The Dishonesty of Straight Photography

Somewhere at the beginning of the 20th century, "straight photography" became the dominant mode of photography. I think it was a backlash and so on, whatever. I don't really care all that much about the history. The point is that for the last 100 years or so the default setting for photography has been: sharp, in focus, exposed to give detail throughout the tonal range. That is, pictures which show us as much as is technically possible about what was actually in front of the camera.

This is not to say that straight photography is all there is or has been. I mean only that other styles are viewed as relative to straight photography. Straight photography is the dominant thing. If you want to be "edgy" or "creative" start doing something else. Further, photojournalism and other reportage genres are all straight.

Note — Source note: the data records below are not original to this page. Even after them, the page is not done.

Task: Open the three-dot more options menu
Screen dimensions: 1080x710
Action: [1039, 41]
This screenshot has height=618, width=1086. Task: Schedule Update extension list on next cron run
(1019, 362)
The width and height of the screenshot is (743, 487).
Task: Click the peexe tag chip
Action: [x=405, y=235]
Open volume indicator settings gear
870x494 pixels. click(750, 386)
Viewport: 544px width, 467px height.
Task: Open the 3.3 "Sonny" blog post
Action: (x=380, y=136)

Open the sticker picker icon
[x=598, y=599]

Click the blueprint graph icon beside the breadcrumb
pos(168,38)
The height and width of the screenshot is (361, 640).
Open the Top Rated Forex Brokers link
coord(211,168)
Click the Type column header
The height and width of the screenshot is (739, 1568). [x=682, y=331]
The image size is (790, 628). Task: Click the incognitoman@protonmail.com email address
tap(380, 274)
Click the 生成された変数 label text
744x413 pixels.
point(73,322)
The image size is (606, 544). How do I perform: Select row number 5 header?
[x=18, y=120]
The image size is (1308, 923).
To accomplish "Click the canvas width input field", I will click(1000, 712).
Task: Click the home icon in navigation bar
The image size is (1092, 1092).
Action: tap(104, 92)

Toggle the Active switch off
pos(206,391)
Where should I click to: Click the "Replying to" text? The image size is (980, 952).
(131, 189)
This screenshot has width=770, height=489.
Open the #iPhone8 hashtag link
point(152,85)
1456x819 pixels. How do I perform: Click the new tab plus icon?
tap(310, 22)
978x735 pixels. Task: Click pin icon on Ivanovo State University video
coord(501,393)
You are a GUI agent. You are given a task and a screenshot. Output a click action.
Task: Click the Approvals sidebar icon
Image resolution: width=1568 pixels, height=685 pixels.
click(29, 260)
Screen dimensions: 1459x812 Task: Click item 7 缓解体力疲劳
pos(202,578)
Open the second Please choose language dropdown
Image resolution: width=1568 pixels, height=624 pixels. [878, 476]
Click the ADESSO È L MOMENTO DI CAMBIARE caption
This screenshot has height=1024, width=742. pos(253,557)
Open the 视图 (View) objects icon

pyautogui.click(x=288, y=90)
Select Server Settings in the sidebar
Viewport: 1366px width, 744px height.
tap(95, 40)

The trouble is, a straight photograph isn't any more honest than a.. bent one. In fact, it's arguably less honest. By presenting itself sharp and clear, with details in the highlights and the shadows, and with a fleet of social conventions attached, we take a straight photograph as truthful. It is in fact no more truthful than any other photograph. Straight photography methods allow the photographer to paint a veneer of truthiness on anything. A bent photograph might be more honest, more truthful, and more real. What newspaper today would publish a photograph that shows what it felt like to be there over a straight photograph that does nothing of the sort. See also Robert Capa's "Falling Soldier", which would be much lesser as a straight photograph, which might have been staged, but which may be the single greatest photojournalistic shot ever made.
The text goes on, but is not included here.